Rather than resting on human design, an alternative approach to developing new optimisers is to use machine learning. Most existing approaches to doing this use GP, and fall within an area that has come to be known as generative hyperheuristics. Work in this area focuses on automatically fitting existing metaheuristics to particular problem instances. The targeted metaheuristics include GP itself [11, 18, 48], as well as various EA frameworks [25, 27, 31, 38, 51], swarm algorithms [6, 16, 33, 36] and memetic algorithms [17, 40]. There are two general approaches: assembling new optimisers from the components of existing optimisers [6, 27, 31, 38, 40], or designing new components for existing optimisers, particularly variation operators [10, 11, 18, 33, 48, 51]. Various forms of GP have been used for this, including tree-based GP [11, 27, 35], linear GP [13, 31, 51], graph-based GP [18, 40, 41, 48], grammatical evolution [6, 16, 25], and recently (building upon our earlier work [22]) PushGP [17]. Two ways in which most of these hyperheuristic approaches differ from this work are their focus on adapting existing metaheuristic frameworks, and the use of high-level primitives mined from existing algorithmic components. Possibly the closest existing approach is that of Shirakawa et al. [41], who used a graph-based GP with control flow instructions to explore a wider space of optimisers. However, their approach uses high-level primitives that are commonly found in human-designed optimisers, and their aim was to find new optimisers that broadly resemble existing human-designed algorithms.

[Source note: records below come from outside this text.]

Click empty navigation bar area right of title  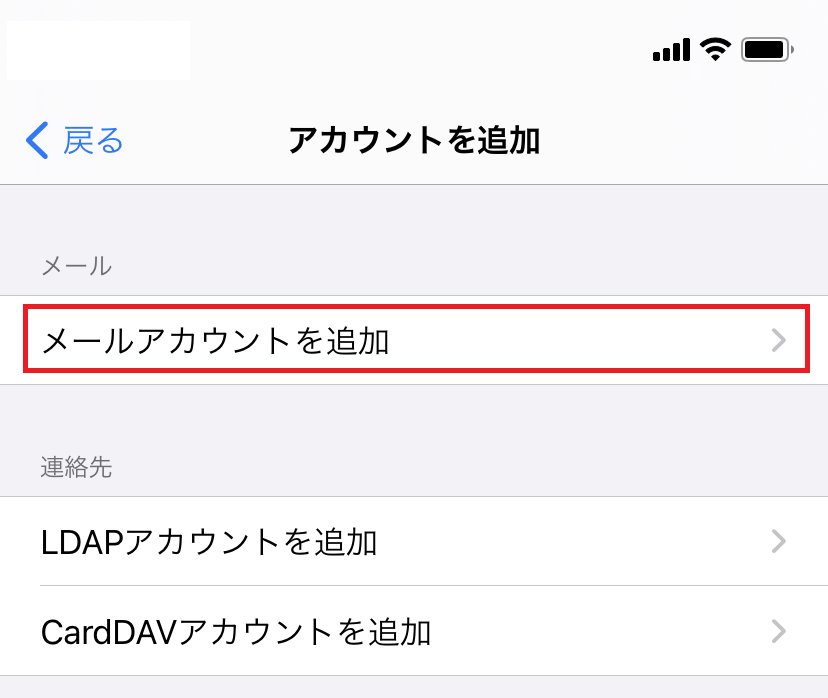(x=680, y=141)
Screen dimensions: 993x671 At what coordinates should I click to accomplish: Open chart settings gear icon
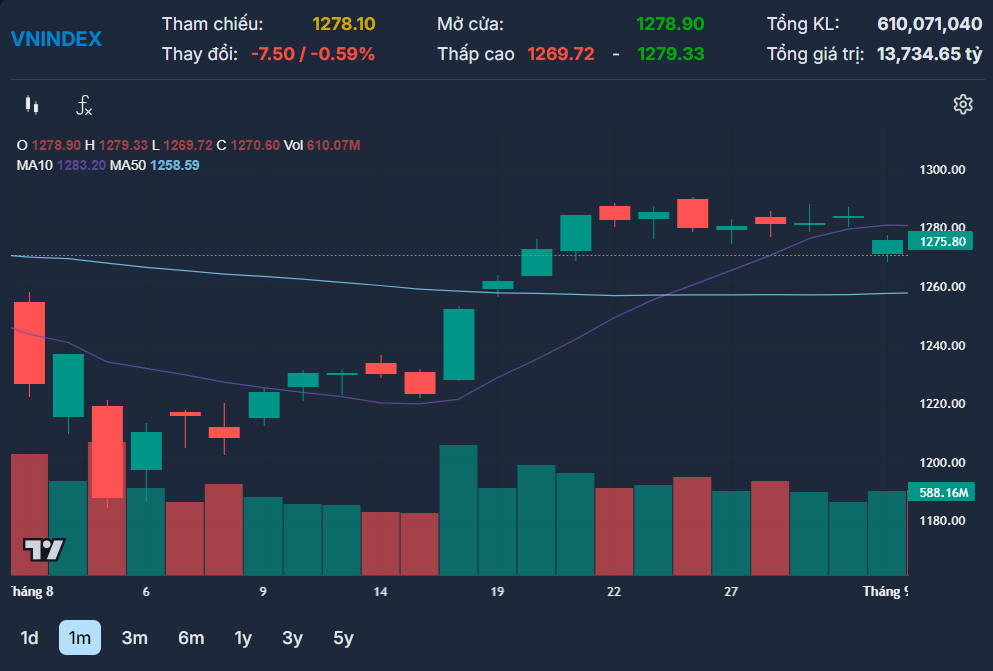tap(963, 104)
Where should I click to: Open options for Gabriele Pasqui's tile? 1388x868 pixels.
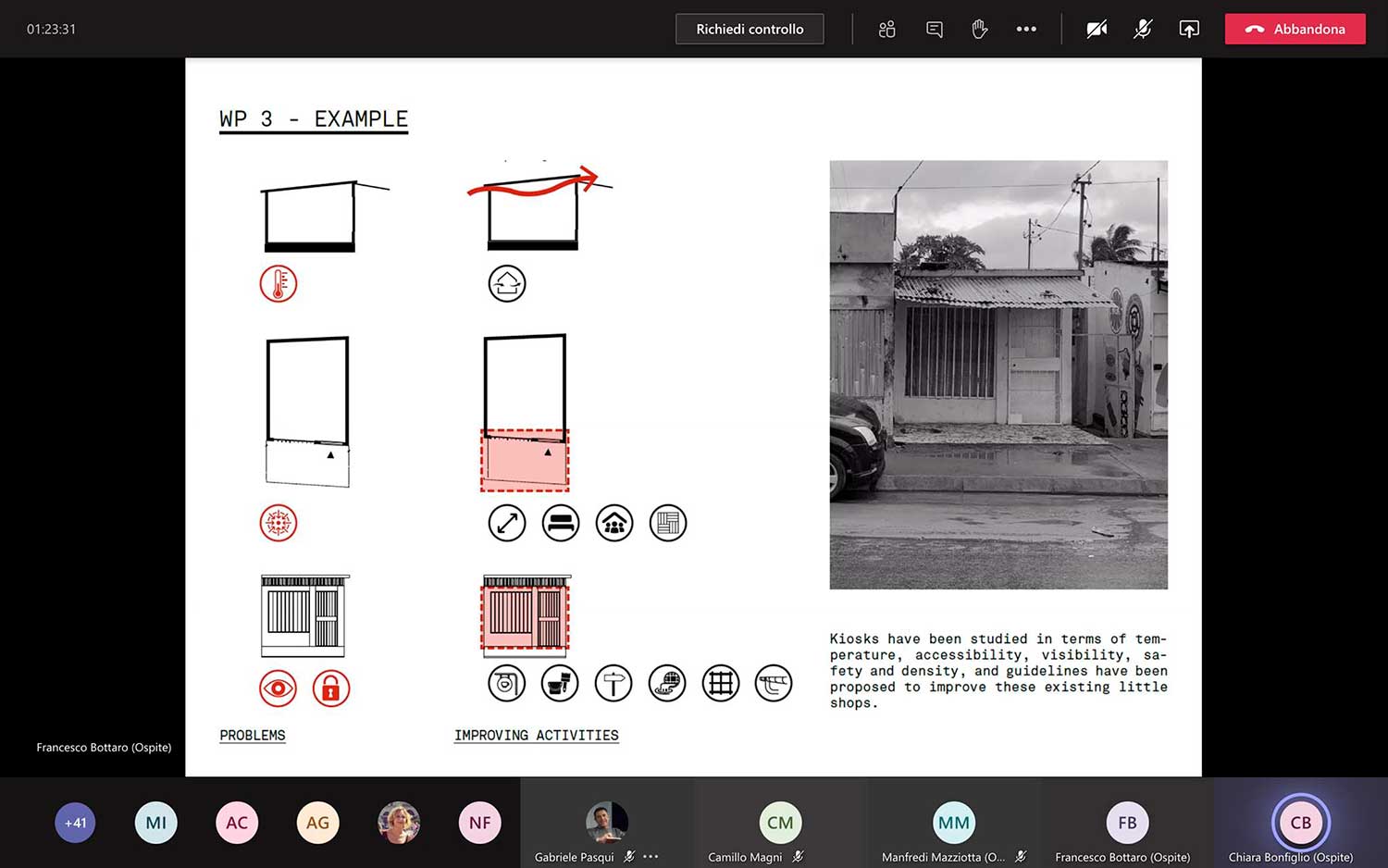click(x=651, y=857)
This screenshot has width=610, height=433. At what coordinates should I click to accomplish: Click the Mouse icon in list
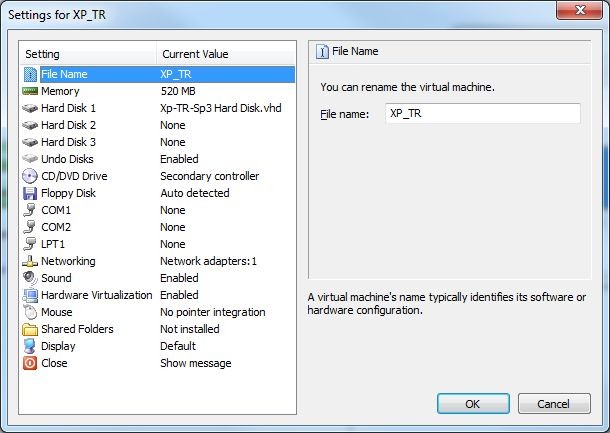coord(30,312)
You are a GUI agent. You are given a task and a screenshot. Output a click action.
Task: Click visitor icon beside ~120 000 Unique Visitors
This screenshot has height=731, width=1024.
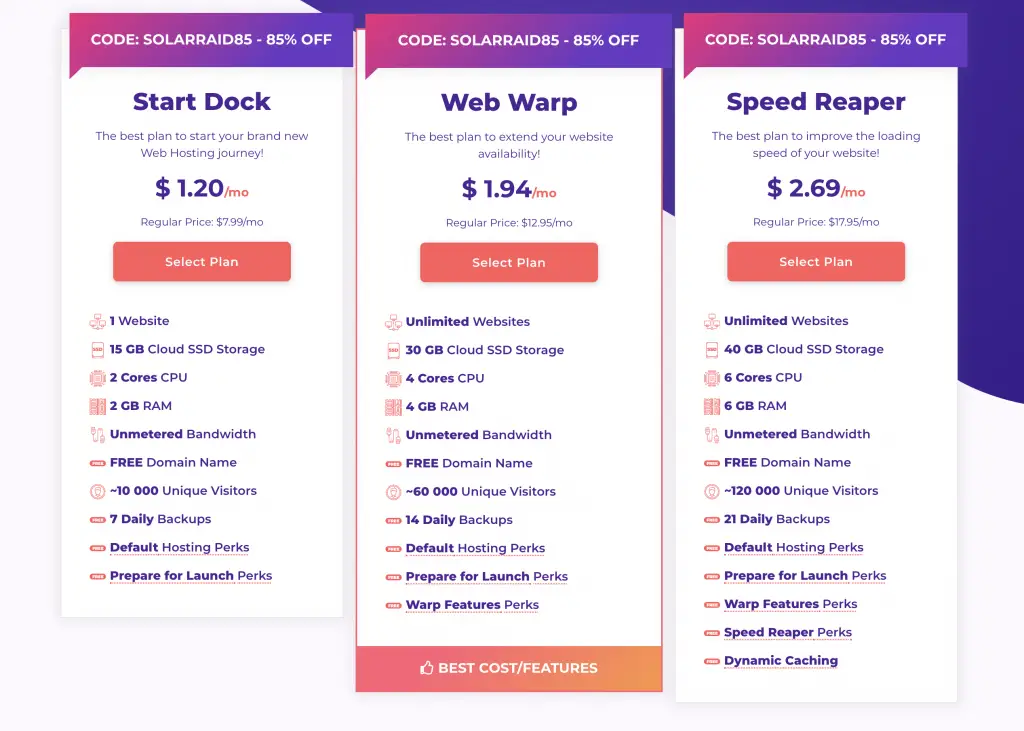point(711,491)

Whilst the development of hyperheuristics has mostly taken place within the GP community, recently the deep learning and AutoML communities have also been exploring the use of machine learning to design optimisation behaviours. Their main focus has been on using deep learning to design new optimisers for training neural networks [1, 29, 49], but, more recently, there has been interest from the same community in using GP [34]. Similar to this work, the aim is to evolve optimisation (and, more generally, machine learning) behaviours from scratch, and they demonstrate how this approach can re-discover gradient descent. Although their goal is to reduce human bias, the approach uses a language largely comprised of mathematical primitives of the kind used by existing machine learning techniques, and no control flow operations. In this respect, the design space is significantly more constrained than the one used in this paper.
3 Methods
3.1 The push language
In this work, optimisation behaviours are expressed using the Push language. Push was designed for use within a GP context, and has a number of features that promote evolvability [43,44,45]. These include the use of stacks, a mechanism that enables evolving programs to maintain state with less fragility than using conventional indexed memory instructions [20]. It is also Turing-complete, meaning that it is more expressive that many languages used within GP systems. Another notable strength is its type system, which is designed so that all randomly generated programs are syntactically valid, meaning that (unlike type systems introduced to more conventional forms of GP) there is no need to complicate the variation operators or penalise/repair invalid solutions. This is implemented by means of multiple stacks; each stack contains values of a particular type, and all instructions are typed, and will only execute when values are present on their corresponding type stacks.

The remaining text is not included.